**Task data:**
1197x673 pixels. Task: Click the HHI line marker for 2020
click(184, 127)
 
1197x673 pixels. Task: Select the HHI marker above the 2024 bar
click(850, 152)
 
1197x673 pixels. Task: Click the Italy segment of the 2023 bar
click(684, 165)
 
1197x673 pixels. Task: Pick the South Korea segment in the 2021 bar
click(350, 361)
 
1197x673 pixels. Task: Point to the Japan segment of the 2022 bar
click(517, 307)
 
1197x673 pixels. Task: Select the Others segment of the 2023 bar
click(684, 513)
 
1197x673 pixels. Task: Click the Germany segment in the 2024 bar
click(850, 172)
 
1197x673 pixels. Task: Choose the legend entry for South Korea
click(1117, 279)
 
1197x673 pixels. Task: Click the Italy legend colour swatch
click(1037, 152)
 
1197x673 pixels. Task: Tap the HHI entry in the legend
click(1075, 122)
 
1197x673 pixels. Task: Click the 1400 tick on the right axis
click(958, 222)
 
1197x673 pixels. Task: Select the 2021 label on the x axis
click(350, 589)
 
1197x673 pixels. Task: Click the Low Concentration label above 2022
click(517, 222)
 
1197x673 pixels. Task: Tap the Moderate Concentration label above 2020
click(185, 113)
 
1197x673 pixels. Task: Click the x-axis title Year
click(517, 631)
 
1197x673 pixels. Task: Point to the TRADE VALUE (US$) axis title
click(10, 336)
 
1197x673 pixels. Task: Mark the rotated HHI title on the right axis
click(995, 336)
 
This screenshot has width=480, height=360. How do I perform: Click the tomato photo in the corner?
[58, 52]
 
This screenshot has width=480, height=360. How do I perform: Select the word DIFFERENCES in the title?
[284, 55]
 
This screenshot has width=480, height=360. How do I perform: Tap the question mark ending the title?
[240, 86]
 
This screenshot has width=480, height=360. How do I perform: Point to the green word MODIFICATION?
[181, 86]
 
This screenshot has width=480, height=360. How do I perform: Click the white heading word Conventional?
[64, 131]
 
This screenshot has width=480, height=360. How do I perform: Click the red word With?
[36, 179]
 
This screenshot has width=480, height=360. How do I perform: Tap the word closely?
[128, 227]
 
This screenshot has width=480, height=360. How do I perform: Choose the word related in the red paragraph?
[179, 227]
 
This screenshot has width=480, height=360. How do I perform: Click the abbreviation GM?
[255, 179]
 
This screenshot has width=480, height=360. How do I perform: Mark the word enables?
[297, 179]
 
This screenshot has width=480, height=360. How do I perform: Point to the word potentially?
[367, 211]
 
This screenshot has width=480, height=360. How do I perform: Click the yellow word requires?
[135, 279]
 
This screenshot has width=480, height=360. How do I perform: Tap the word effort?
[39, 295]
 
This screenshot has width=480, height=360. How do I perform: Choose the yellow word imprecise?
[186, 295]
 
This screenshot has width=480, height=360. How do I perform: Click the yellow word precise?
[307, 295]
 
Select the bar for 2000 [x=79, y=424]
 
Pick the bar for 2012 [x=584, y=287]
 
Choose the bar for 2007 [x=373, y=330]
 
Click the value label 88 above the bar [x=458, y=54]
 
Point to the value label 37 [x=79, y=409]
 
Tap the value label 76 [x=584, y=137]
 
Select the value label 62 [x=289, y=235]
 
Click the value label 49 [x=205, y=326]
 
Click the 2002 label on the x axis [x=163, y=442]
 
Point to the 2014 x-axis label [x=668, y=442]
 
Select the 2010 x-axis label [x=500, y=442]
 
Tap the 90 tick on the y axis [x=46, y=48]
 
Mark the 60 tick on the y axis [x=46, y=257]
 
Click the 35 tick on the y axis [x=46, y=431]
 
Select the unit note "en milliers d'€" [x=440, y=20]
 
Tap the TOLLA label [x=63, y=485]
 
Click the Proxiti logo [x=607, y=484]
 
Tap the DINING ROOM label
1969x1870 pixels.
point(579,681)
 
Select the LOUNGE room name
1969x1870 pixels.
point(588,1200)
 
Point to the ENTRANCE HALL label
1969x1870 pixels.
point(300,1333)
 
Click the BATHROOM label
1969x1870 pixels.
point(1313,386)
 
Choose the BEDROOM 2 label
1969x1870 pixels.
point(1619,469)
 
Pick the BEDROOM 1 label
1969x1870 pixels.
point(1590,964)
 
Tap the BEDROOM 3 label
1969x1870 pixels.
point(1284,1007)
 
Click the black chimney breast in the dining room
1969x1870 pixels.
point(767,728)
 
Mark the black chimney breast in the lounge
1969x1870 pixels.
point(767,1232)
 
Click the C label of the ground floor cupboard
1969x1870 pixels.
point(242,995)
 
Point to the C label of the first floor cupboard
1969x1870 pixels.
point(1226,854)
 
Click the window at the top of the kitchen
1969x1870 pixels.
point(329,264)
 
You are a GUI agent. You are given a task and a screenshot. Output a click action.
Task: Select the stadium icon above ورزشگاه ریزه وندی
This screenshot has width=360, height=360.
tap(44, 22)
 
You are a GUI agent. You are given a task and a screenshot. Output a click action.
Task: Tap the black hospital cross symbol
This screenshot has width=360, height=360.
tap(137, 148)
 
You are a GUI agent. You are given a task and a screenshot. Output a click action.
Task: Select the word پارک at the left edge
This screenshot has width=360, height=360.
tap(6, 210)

**Given instruction:**
Express every line of the listing above as a JSON list of strings, one string per line, with blank lines left out.

**Completed task:**
[
  "1197x673 pixels. Task: Click the HHI line marker for 2020",
  "click(184, 127)",
  "1197x673 pixels. Task: Select the HHI marker above the 2024 bar",
  "click(850, 152)",
  "1197x673 pixels. Task: Click the Italy segment of the 2023 bar",
  "click(684, 165)",
  "1197x673 pixels. Task: Pick the South Korea segment in the 2021 bar",
  "click(350, 361)",
  "1197x673 pixels. Task: Point to the Japan segment of the 2022 bar",
  "click(517, 307)",
  "1197x673 pixels. Task: Select the Others segment of the 2023 bar",
  "click(684, 513)",
  "1197x673 pixels. Task: Click the Germany segment in the 2024 bar",
  "click(850, 172)",
  "1197x673 pixels. Task: Choose the legend entry for South Korea",
  "click(1117, 279)",
  "1197x673 pixels. Task: Click the Italy legend colour swatch",
  "click(1037, 152)",
  "1197x673 pixels. Task: Tap the HHI entry in the legend",
  "click(1075, 122)",
  "1197x673 pixels. Task: Click the 1400 tick on the right axis",
  "click(958, 222)",
  "1197x673 pixels. Task: Select the 2021 label on the x axis",
  "click(350, 589)",
  "1197x673 pixels. Task: Click the Low Concentration label above 2022",
  "click(517, 222)",
  "1197x673 pixels. Task: Tap the Moderate Concentration label above 2020",
  "click(185, 113)",
  "1197x673 pixels. Task: Click the x-axis title Year",
  "click(517, 631)",
  "1197x673 pixels. Task: Point to the TRADE VALUE (US$) axis title",
  "click(10, 336)",
  "1197x673 pixels. Task: Mark the rotated HHI title on the right axis",
  "click(995, 336)",
  "This screenshot has width=480, height=360. How do I perform: Click the tomato photo in the corner?",
  "[58, 52]",
  "This screenshot has width=480, height=360. How do I perform: Select the word DIFFERENCES in the title?",
  "[284, 55]",
  "This screenshot has width=480, height=360. How do I perform: Tap the question mark ending the title?",
  "[240, 86]",
  "This screenshot has width=480, height=360. How do I perform: Point to the green word MODIFICATION?",
  "[181, 86]",
  "This screenshot has width=480, height=360. How do I perform: Click the white heading word Conventional?",
  "[64, 131]",
  "This screenshot has width=480, height=360. How do I perform: Click the red word With?",
  "[36, 179]",
  "This screenshot has width=480, height=360. How do I perform: Tap the word closely?",
  "[128, 227]",
  "This screenshot has width=480, height=360. How do I perform: Choose the word related in the red paragraph?",
  "[179, 227]",
  "This screenshot has width=480, height=360. How do I perform: Click the abbreviation GM?",
  "[255, 179]",
  "This screenshot has width=480, height=360. How do I perform: Mark the word enables?",
  "[297, 179]",
  "This screenshot has width=480, height=360. How do I perform: Point to the word potentially?",
  "[367, 211]",
  "This screenshot has width=480, height=360. How do I perform: Click the yellow word requires?",
  "[135, 279]",
  "This screenshot has width=480, height=360. How do I perform: Tap the word effort?",
  "[39, 295]",
  "This screenshot has width=480, height=360. How do I perform: Choose the yellow word imprecise?",
  "[186, 295]",
  "This screenshot has width=480, height=360. How do I perform: Click the yellow word precise?",
  "[307, 295]",
  "Select the bar for 2000 [x=79, y=424]",
  "Pick the bar for 2012 [x=584, y=287]",
  "Choose the bar for 2007 [x=373, y=330]",
  "Click the value label 88 above the bar [x=458, y=54]",
  "Point to the value label 37 [x=79, y=409]",
  "Tap the value label 76 [x=584, y=137]",
  "Select the value label 62 [x=289, y=235]",
  "Click the value label 49 [x=205, y=326]",
  "Click the 2002 label on the x axis [x=163, y=442]",
  "Point to the 2014 x-axis label [x=668, y=442]",
  "Select the 2010 x-axis label [x=500, y=442]",
  "Tap the 90 tick on the y axis [x=46, y=48]",
  "Mark the 60 tick on the y axis [x=46, y=257]",
  "Click the 35 tick on the y axis [x=46, y=431]",
  "Select the unit note \"en milliers d'€\" [x=440, y=20]",
  "Tap the TOLLA label [x=63, y=485]",
  "Click the Proxiti logo [x=607, y=484]",
  "Tap the DINING ROOM label",
  "1969x1870 pixels.",
  "point(579,681)",
  "Select the LOUNGE room name",
  "1969x1870 pixels.",
  "point(588,1200)",
  "Point to the ENTRANCE HALL label",
  "1969x1870 pixels.",
  "point(300,1333)",
  "Click the BATHROOM label",
  "1969x1870 pixels.",
  "point(1313,386)",
  "Choose the BEDROOM 2 label",
  "1969x1870 pixels.",
  "point(1619,469)",
  "Pick the BEDROOM 1 label",
  "1969x1870 pixels.",
  "point(1590,964)",
  "Tap the BEDROOM 3 label",
  "1969x1870 pixels.",
  "point(1284,1007)",
  "Click the black chimney breast in the dining room",
  "1969x1870 pixels.",
  "point(767,728)",
  "Mark the black chimney breast in the lounge",
  "1969x1870 pixels.",
  "point(767,1232)",
  "Click the C label of the ground floor cupboard",
  "1969x1870 pixels.",
  "point(242,995)",
  "Point to the C label of the first floor cupboard",
  "1969x1870 pixels.",
  "point(1226,854)",
  "Click the window at the top of the kitchen",
  "1969x1870 pixels.",
  "point(329,264)",
  "You are a GUI agent. You are given a task and a screenshot. Output a click action.",
  "Task: Select the stadium icon above ورزشگاه ریزه وندی",
  "This screenshot has width=360, height=360.",
  "tap(44, 22)",
  "You are a GUI agent. You are given a task and a screenshot. Output a click action.",
  "Task: Tap the black hospital cross symbol",
  "This screenshot has width=360, height=360.",
  "tap(137, 148)",
  "You are a GUI agent. You are given a task and a screenshot. Output a click action.",
  "Task: Select the word پارک at the left edge",
  "This screenshot has width=360, height=360.",
  "tap(6, 210)"
]